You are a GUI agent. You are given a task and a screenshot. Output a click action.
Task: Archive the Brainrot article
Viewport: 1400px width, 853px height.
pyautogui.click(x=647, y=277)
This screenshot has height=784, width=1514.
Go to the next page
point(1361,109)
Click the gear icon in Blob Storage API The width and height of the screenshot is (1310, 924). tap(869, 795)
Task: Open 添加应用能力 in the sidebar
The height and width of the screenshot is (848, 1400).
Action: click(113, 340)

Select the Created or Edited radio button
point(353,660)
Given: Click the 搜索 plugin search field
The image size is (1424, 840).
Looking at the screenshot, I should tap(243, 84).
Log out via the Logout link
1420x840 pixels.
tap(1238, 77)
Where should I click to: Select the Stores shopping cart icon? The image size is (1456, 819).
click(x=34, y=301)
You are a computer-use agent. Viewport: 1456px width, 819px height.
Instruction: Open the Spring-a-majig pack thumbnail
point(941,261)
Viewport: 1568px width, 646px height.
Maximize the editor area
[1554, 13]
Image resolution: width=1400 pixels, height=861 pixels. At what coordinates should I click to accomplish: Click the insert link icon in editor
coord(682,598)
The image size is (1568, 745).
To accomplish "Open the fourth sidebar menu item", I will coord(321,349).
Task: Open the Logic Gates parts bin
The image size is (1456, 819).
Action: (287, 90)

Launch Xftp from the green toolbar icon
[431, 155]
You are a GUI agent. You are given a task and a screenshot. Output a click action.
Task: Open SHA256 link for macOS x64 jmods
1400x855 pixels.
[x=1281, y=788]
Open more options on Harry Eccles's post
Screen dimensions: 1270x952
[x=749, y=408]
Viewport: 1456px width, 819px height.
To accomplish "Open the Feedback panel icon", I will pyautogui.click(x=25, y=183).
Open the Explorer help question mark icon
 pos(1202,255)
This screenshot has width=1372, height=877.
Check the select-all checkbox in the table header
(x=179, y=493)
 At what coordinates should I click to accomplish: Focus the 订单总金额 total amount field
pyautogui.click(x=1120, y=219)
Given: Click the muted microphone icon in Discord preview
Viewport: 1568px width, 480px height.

═══

- _Problem_: Starting at the first line of the listing, retype every line up to and including the one with "Task: Open 添加应用能力 in the sidebar".

- _Solution to this exercise_:
You are a GUI agent. You are given a task and a screenshot. Output a click action.
Task: Archive the Brainrot article
Viewport: 1400px width, 853px height.
pyautogui.click(x=647, y=277)
This screenshot has height=784, width=1514.
Go to the next page
point(1361,109)
Click the gear icon in Blob Storage API The width and height of the screenshot is (1310, 924). tap(869, 795)
Task: Open 添加应用能力 in the sidebar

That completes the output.